Draag altijd oogbescherming.
Beschermende uitrusting zoals een stofmasker,
antislip veiligheidsschoenen, een helm, of
gehoorbescherming gebruikt in de juiste
omstandigheden zal het risico op persoonlijk
letsel verminderen.
c) Vermijd onbedoeld starten. Zorg ervoor dat
de schakelaar in de ‚off‘ (uit) stand staat
voordat u het gereedschap aansluit op
de stroombron en/of accu, het oppakt of
ronddraagt. Het ronddragen van elektrische
gereedschappen met uw vinger op de
schakelaar of het aanzetten van elektrische
gereedschappen waarvan de schakelaar aan
staat, zorgt voor ongelukken.
d) Verwijder alle stelsleutels of moersleutels
voordat u het elektrische gereedschap aan
zet. Een moersleutel of stelsleutel die in een
ronddraaiend onderdeel van het elektrische
gereedschap is achtergelaten kan leiden tot
persoonlijk letsel.
e) Rek u niet te ver uit. Blijf altijd stevig en
in balans op de grond staan. Dit zorgt
voor betere controle van het elektrische
gereedschap in onverwachte situaties.
f) Draag geschikte kleding. Draag geen
loszittende kleding of sieraden. Houd uw
haar, kleding en handschoenen uit de buurt
van bewegende onderdelen. Loszittende
kleding, sieraden of lang haar kunnen door
bewegende delen worden gegrepen.
g) Als er in apparaten wordt voorzien voor
het aansluiten van stofverwijdering- of
verzamelapparatuur, zorg er dan voor
dat deze correct worden aangesloten en
gebruikt. Het gebruik van een stofverzamelaar
kan aan stof gerelateerde gevaren
verminderen.
4) GEBRUIK EN VERZORGING VAN ELEKTRISCH
GEREEDSCHAP
a) Forceer het gereedschap niet. Gebruik
het juiste elektrische gereedschap voor
uw toepassing. Het juiste elektrische
gereedschap voert de werkzaamheden beter
en veiliger uit waarvoor het is ontworpen.

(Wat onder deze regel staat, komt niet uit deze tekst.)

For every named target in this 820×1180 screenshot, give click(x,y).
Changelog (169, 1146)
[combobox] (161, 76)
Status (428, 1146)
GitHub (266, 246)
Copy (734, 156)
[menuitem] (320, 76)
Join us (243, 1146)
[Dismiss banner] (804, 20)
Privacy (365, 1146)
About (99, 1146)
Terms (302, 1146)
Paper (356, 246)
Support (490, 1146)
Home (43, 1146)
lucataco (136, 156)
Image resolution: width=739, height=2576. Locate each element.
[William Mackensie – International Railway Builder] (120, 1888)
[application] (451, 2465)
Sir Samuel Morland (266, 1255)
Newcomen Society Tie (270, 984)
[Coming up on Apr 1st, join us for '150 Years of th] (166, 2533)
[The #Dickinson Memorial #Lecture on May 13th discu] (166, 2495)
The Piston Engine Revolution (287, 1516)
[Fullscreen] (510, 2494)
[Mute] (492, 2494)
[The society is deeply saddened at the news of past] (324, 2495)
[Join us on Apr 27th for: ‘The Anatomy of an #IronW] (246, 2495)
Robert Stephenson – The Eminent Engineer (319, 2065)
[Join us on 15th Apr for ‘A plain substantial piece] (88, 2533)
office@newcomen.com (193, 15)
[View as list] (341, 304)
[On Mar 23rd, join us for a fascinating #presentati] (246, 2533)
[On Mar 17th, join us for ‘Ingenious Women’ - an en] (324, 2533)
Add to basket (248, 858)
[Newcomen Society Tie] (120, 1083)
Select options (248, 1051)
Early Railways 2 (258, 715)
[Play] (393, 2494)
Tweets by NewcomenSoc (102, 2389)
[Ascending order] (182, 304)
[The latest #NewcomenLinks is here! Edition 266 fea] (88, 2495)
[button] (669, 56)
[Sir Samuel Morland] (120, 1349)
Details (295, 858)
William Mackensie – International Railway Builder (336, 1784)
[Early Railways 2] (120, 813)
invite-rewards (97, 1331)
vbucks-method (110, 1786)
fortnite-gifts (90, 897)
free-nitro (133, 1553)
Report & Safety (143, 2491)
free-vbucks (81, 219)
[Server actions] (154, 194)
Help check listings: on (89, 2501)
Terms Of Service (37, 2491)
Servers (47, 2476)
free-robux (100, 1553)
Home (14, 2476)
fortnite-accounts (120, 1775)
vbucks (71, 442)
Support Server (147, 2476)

b) Gebruik het gereedschap niet als de
schakelaar het niet aan en uit kan zetten.
Ieder gereedschap dat niet met de schakelaar
kan worden bediend is gevaarlijk en moet
worden gerepareerd.
c) Haal de stekker uit het stopcontact en/
of neem de accu uit het gereedschap
voordat u aanpassingen uitvoert,
accessoires verwisselt, of het elektrische
gereedschap opbergt. Dergelijke preventieve
veiligheidsmaatregelen verminderen het risico
dat het elektrische gereedschap per ongeluk
opstart.
d) Bewaar gereedschap dat niet wordt
gebruikt buiten het bereik van kinderen en
laat niet toe dat personen die onbekend
zijn met het elektrische gereedschap of
deze instructies het gereedschap bedienen.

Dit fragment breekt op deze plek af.